Welsh never declined to the degree that Irish declined. It is much easier to revive a language the less it declines in the first place.
Cultural identity. Apart from language, Wales doesn’t really have any strong cultural differences from England which differentiate them from the empirical capital. Even the accent isn’t too dissimilar in many parts of Wales, including Cardiff. Ireland and Scotland have a lot of other cultures and traditions which make them feel unique.
You don’t need to be able to speak Irish to feel Irish or identify as Irish. I doubt the Irish language is even in the top ten aspects of the culture that most people internationally associate with Ireland, whereas Wales has the red dragon and famously long words and place names.
I’d say the Irish language needs a proper “face”. Something that incentivises young people to use it.
They speak the language daily, it seems quite obvious 🤣
An bhfuill cead agam
The level of speakers never fell as much as Irish, quite simple really. I mean, it’s not even like it’s growing – the 2021 census showed the lowest proportion of Welsh speakers in history.
Reviving a language that’s fallen out of use is next to impossible, I’d say actually 100% impossible in the modern era. Hebrew could be in Israel because of the particular circumstances, but there’s absolutely nothing that could drive a major return to Irish use for this country.
add on to what others said, the way it’s taught in schools turns a lot of people off learning it more too. If they made learning it fun and interesting, more would speak it
Very different history.
I’ll just paste this old comment by u/scubasteve254 as he sums it up better than I could have:
(*edit:* reddit seems intent on deleting anything I put into a quote block, so here it is in old-fashioned quotation marks!)

- [Dataset excerpt]:
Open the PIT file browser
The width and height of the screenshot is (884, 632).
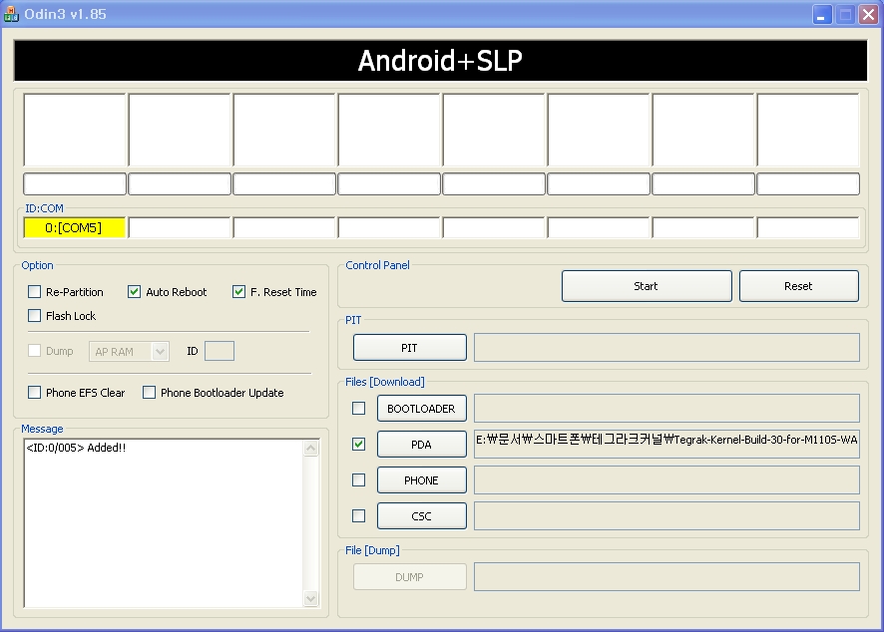coord(410,348)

- [List of tasks]:
(A) Write out the passage on Welsh and Irish between "They speak the" and "speakers in history.", inclusive.
(B) Carry the passage on Welsh and Irish forward from its last sentence.
The lines play no part here.

- [Results for the exercise]:
(A)
They speak the language daily, it seems quite obvious 🤣
An bhfuill cead agam
The level of speakers never fell as much as Irish, quite simple really. I mean, it’s not even like it’s growing – the 2021 census showed the lowest proportion of Welsh speakers in history.

(B)
“In the nineteenth century Irish was the language of a destitute rural poor and it became easy to associate the language and poverty. The penal laws which discriminated against Irish speakers had a lot to answer for that. At the same time, Welsh was spoken by a literate emerging middle class benefiting from the industrial revolution.
At the turn of the 20th Century, Welsh had receded somewhat but was still spoken by half the population of Wales. It had a stable heartland, in part because rural areas of wales remained economically stable up until de-industrialisation in the 70s and 80s. It was never really killed off like Irish was from colonialism. The treatment of Wales and Ireland and especially their languages was never equal either. David Lloyd George who was PM spoke Welsh in Westminster without a problem. The last time someone tried to speak Irish in Westminster (Thomas O’Donnell), he was ordered to stop speaking it.”
Being honest the vast majority of people in this country either don’t care about, or actively resent the Irish language.
Welsh language was always in a better state than Irish in modern times. I believe that last time this came up someone posted that even early 1900’s there was more Welsh native speakers than Irish.
The Welsh government also gives a fuck and have brought in a lot of stuff over the years to help revive the language. They have Adult Language schools based off the system the Israelies used to help revive Hebrew.
https://en.wikipedia.org/wiki/Wlpan
A big issue here is how it’s taught in schools.
It isn’t taught like a living language, but more like an academic exercise, particularly at higher level.
This is being revised in the Leaving Cert curriculum to be more inline with how other European languages are taught (with an emphasis on speaking and practical use) so should improve (at least within the school system) when that rolls out.
But it’s not a solution in and of itself, more a step in the right direction.
I think people need to find a reason that will motivate them to put effort into learning the language. In school, I didn’t see the value in it, and I was unfortunate with Irish teachers and their teaching styles. They were borderline bullies and made me feel stupid and so I gave up. I regret not fighting harder for it. I now speak another language fairly fluently and can barely say a thing in Irish. It doesn’t feel great.
Grew up in Wales.
The main reason is that welsh was never subjected to the same sort of pressure the Irish language was.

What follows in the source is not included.